Considerando que o custo estimado da universalização dos serviços gira em torno de R$ 320 bilhões ao longo de 20 ou 30 anos, essa conta é mais do que favorável. Ou seja, não faz o menor sentido continuarmos marcando passo num item básico como este. Faltam recursos, capacitação e vontade política. Outro levantamento feito pelo Trata Brasil mostrou que das 100 maiores cidades do país, 66 fizeram parcialmente os seus Planos Municipais de Saneamento Básico (PMSB), instrumento que deveria definir as estratégias e diretrizes de cada município.
A Lei do Saneamento previa que estes planos estivem prontos até dezembro de 2010. O prazo foi prorrogado para o final de 2013 e agora, mais uma vez, para o início de 2016. Esse é um filme que já vimos várias vezes. A lei é boa, mas não é cumprida. E se ela não é cumprida, só resta à autoridade tomar uma atitude drástica: prorrogar o prazo. Com isso, os poucos que fizeram o dever de casa fazem papel de bobo e os demais continuam esperando um novo adiamento.
De acordo com a lei, os planos deveriam contemplar o abastecimento de água, o esgotamento sanitário, a limpeza urbana e a drenagem das águas pluviais. Além de prever a participação da população no processo e criar agências reguladoras. Apenas 12 cidades fizeram o serviço completo. E estamos falando dos 100 maiores municípios, no resto do país a situação é muito pior.

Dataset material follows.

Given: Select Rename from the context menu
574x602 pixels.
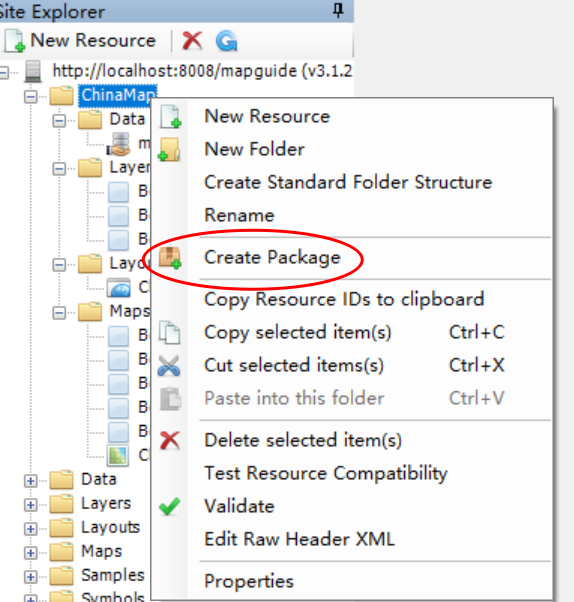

Não dá para negar que nos últimos 50 anos o país mudou. Somos maiores, mais ricos, mais populosos, mais democráticos, mais relevantes e até um pouco mais educados. Mas continuamos com problemas de países miseráveis. Precisamos mudar a agenda. E não são slogans como “Volta Lula”, “Fica Dilma”, “Vai Aécio” e “Se Mexe Eduardo” que vão nos tirar dessa situação.